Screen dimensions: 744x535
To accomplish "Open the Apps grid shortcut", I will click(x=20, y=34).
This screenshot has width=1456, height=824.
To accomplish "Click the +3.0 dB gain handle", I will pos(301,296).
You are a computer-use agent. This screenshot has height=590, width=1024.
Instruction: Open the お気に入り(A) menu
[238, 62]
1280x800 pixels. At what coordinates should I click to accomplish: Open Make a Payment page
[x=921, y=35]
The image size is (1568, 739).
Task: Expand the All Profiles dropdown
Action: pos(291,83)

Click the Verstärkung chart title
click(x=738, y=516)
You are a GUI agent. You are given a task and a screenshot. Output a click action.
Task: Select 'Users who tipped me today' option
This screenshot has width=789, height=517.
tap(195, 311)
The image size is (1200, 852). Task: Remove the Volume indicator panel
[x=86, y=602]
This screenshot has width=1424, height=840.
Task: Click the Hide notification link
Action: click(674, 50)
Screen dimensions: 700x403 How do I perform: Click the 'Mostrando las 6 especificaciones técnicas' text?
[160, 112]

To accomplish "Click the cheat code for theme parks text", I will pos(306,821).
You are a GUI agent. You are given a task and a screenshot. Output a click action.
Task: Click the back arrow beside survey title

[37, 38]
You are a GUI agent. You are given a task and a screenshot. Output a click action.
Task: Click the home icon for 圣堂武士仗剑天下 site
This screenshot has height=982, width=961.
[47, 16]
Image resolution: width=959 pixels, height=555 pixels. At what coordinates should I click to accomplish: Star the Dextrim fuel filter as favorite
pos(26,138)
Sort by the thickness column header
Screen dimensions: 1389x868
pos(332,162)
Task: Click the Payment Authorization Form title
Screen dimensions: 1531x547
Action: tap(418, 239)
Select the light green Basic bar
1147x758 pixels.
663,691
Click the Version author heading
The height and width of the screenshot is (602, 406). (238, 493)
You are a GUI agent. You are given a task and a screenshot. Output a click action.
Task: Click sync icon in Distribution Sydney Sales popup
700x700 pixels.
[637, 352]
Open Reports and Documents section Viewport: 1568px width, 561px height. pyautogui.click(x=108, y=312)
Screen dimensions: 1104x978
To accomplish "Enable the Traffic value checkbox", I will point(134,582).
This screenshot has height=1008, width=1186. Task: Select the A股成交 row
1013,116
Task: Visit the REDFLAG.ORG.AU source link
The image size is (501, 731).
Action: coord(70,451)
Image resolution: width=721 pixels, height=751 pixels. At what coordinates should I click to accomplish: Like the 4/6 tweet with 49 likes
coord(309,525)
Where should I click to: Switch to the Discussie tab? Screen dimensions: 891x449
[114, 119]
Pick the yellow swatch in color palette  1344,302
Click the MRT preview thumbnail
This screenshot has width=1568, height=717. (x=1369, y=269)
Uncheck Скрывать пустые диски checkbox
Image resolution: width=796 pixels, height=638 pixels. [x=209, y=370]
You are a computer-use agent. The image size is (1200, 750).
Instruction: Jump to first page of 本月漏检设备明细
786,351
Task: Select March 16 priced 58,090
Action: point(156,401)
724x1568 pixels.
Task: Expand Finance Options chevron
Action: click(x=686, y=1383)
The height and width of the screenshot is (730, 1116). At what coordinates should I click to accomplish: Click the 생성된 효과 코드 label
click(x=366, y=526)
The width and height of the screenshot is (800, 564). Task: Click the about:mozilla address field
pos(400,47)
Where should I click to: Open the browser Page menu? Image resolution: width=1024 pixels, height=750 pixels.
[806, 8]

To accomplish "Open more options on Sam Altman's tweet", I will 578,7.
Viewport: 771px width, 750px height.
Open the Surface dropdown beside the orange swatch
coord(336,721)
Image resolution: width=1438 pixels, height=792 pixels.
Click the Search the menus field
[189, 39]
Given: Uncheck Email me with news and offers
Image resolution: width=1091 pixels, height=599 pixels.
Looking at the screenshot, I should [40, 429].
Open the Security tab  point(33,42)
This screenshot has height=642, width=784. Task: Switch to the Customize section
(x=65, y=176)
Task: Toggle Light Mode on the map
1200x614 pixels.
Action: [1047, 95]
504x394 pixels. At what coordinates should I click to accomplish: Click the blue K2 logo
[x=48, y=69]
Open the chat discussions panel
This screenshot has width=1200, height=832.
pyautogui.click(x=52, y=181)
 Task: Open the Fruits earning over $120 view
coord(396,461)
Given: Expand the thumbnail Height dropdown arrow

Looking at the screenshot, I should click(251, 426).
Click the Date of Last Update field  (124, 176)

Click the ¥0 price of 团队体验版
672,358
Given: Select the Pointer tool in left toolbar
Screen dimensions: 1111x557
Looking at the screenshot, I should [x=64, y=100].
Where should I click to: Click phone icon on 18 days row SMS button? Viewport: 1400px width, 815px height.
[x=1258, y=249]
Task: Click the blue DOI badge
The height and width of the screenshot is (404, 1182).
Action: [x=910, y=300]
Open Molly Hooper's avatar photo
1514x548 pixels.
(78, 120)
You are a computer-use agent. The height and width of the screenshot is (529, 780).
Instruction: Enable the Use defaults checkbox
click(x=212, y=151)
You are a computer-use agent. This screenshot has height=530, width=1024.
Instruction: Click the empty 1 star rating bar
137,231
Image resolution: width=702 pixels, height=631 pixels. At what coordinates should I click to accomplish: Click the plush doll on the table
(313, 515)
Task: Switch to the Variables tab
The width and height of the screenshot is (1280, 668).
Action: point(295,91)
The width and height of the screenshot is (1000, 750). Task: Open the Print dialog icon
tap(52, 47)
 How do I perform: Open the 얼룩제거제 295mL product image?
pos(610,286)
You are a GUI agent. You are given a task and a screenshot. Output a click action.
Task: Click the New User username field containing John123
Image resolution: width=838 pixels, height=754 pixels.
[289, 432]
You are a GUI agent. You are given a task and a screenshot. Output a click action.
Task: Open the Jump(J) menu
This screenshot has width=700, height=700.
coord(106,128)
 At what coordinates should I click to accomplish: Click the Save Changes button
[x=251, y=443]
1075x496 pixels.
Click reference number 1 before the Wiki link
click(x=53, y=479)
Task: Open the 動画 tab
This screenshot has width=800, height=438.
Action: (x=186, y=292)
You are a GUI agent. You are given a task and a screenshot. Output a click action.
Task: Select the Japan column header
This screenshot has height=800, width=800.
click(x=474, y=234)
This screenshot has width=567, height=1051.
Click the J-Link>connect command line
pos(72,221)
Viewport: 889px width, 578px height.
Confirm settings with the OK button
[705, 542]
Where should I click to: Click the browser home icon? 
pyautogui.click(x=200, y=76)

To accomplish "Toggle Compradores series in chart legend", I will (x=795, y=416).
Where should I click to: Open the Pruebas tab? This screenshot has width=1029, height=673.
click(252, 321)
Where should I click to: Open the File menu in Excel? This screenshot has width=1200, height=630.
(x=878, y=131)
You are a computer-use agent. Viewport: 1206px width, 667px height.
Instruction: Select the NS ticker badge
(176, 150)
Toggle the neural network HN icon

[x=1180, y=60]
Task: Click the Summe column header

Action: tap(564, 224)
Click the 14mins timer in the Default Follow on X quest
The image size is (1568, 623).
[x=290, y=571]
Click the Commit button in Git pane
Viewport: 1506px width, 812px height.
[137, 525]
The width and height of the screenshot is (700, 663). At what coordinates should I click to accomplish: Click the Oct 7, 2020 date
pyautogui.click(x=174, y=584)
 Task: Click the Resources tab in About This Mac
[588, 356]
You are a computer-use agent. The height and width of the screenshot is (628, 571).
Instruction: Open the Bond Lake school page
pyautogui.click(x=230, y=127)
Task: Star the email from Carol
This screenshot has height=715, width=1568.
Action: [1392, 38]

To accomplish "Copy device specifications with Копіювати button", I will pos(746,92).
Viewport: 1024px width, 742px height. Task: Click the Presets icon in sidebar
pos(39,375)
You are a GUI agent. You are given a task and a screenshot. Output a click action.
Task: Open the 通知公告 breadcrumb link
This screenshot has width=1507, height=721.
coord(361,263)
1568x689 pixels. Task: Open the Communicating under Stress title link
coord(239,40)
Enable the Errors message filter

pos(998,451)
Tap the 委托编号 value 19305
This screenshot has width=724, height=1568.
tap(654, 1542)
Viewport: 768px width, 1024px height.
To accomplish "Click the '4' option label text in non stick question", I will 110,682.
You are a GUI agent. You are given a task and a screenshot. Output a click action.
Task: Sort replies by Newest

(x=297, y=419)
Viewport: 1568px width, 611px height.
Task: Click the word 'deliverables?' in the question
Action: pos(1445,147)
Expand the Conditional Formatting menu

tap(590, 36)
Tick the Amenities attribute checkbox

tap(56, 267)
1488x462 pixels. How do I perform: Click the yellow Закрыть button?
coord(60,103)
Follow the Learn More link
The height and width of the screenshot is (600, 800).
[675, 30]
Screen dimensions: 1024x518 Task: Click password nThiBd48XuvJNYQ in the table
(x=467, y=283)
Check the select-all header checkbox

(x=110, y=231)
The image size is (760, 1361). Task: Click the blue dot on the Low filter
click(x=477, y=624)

____

Exercise description. Copy every line of the entries in which "will" can be found.

Solution for this task.
To accomplish "Open the Apps grid shortcut", I will click(x=20, y=34).
To accomplish "Click the +3.0 dB gain handle", I will pos(301,296).
To accomplish "Click the cheat code for theme parks text", I will pos(306,821).
To accomplish "Enable the Traffic value checkbox", I will point(134,582).
To accomplish "Open more options on Sam Altman's tweet", I will 578,7.
To accomplish "Toggle Compradores series in chart legend", I will (x=795, y=416).
To accomplish "Copy device specifications with Копіювати button", I will pos(746,92).
To accomplish "Click the '4' option label text in non stick question", I will 110,682.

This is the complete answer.